Chef recorded a video explaining his favorite recipe. However, the size of the video is too large to upload on the internet. He wants to compress the video so that it has the minimum size possible.

Chef's video has $N$ frames initially. The value of the $i^{th}$ frame is $A_i$. Chef can do the following type of operation any number of times:

• Choose an index $i$ $(1\le i \le N)$ such that the value of the $i^{th}$ frame is equal to the value of either of its neighbors and remove the $i^{th}$ frame.

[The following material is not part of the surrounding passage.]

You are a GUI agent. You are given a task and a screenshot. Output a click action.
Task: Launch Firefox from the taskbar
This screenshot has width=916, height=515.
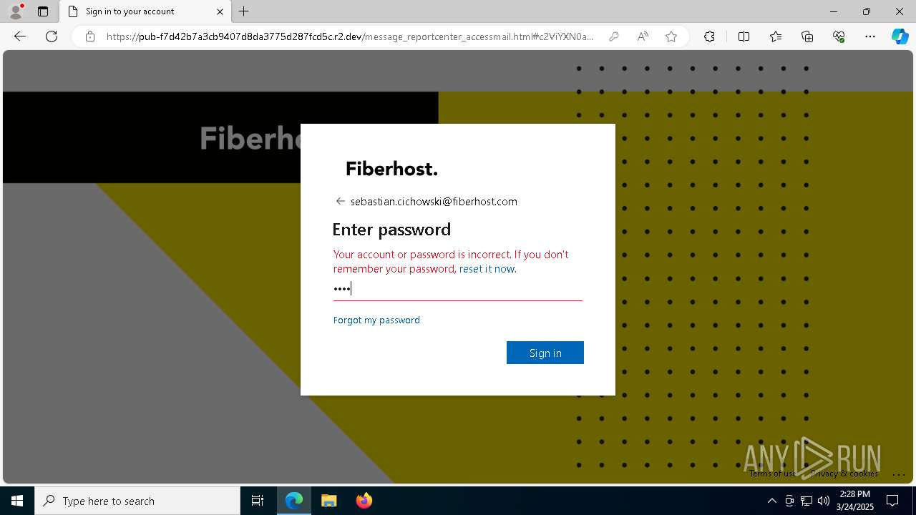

Find the minimum number of frames Chef can achieve.

Input Format

• First line will contain $T$, the number of test cases. Then the test cases follow.
• The first line of each test case contains a single integer $N$ - the number of frames initially.
• The second line contains $N$ space-separated integers, $A_1, A_2, \ldots, A_N$ - the values of the frames.

Output Format

For each test case, output in a single line the minimum number of frames Chef can achieve.

Constraints

• $1 \leq T \leq 1000$
• $1 \leq N \leq 10^5$
• $1 \leq A_i \leq 10^6$
• Sum of $N$ over all test cases does not exceed $2\cdot 10^5$.

Sample 1:

Input

Output

4
1
5
2
1 1
3
1 2 3
4
2 1 2 2

1
1
3
3

Explanation:

Test case $1$: There is only one frame with value $5$. Since there are no neighbors, Chef won't remove any frame and the minimum number of frames Chef can achieve is $1$.

Test case $2$: There are two frames where both frames have value $1$. Chef can remove the first frame as the value of the first frame is equal to that of the second frame. The remaining frames have values $[1]$. The minimum number of frames Chef can achieve is $1$.

Test case $3$: There are $3$ frames. All frames have distinct values. Thus, the minimum number of frames Chef can achieve is $3$.

Test case $4$: Chef can remove the fourth frame as the value of the fourth frame is equal to that of the third frame. The remaining frames have values $[2, 1, 2]$. Thus, the minimum number of frames Chef can achieve is $3$.

Program :

#include <stdio.h>

int main(void) {

// your code goes here

int t;

scanf("%d",&t);

while(t--)

{

    int n,count=0,i;

    scanf("%d",&n);

    int a[n];

    a[-1]=-1;

    for(i=0;i<n;i++)

    {

        scanf("%d",&a[i]);

    }

    for(i=0;i<n;i++)

    {

        if(a[i-1]!=a[i])

        {

            count+=1;

        }

    }

    printf("%d\n",count);

}

return 0;

}